Spinoza of course denies the kind of human freedom that Kant so theoretically valued, granting freedom solely to God (and his modes in degrees), and he did so by virtue of treating Ideas NOT as representations, but actional, ontological expressions of power and freedom. It is rather from the non-human that Spinoza brings his attack upon the human realm itself, all the while arguing a vigorous ethics of action and an ecology of cares, ultimately effacing the categorical “I” (and the not-I) that would inspire much of Idealism after Kant. In Spinoza an Idea is distinctly trans-human, not as a representation, but as I argue elsewhere, an informational interconnection of expression itself. It seems that if there is to be true object orientation, or appreciation, it can only be arrived at by not grasping at the kinds of representational conceptions that historically have marked out human reality as privileged and unique (for obvious theological reasons). These Kantian notions of representation go deep, as they can even be found in the notion of the internal Umwelt in biosemiosis, talked about here.
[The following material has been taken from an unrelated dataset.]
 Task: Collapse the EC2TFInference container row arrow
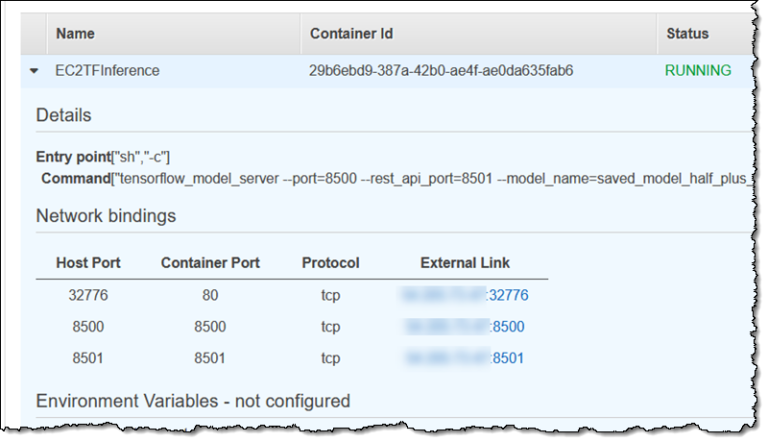34,71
Even these far flung boundaries defined by internal representational realms need to be opened up and inter-connected.

This is just a passing reflection in my reading, not a whole argument, but I do suggest reading the chapter linked above on Kant’s critique of Spinoza, and the previous one focusing on the “pantheism controversy” influence upon Kant. The link between subject/object representational insistence and the political-theological fears raised in the controversy is no small thing.

Spinoza on the Infinite, the Unbound: Part I

Preliminary

Key to understanding Spinoza’s approach to the Infinite is appreciating that for him, primarily and speaking generally, The Infinite is Unbroken. And following this, modifications of the Infinite (how Spinoza defines the modes) do not break that unbroken state. For Spinoza, any treatment of Substance must follow from this understanding.

What makes this compelling, and ultimately germane to any assessment of the status of rational knowledge as it is found in logically related descriptions, and at the seeming apex of such, mathematical descriptions, is that insofar as numerical designation indicate a limitation, a bound, a break in The Infinite, this is an imaginary product and is not adequate knowledge. Perhaps, penultimately: mathematical, scientific knowledge stands at a skeptical remove from the true nature of Nature. Which is not to say that mathematical relations, and the various fields of mathematical description, do not play a significant role the human being coming into some form of absolute knowledge of God/Substance/Nature. At most, the internal coherence and powerful indications of mathematical forms act as Augustine’s finger, pointing to Substance’s moon.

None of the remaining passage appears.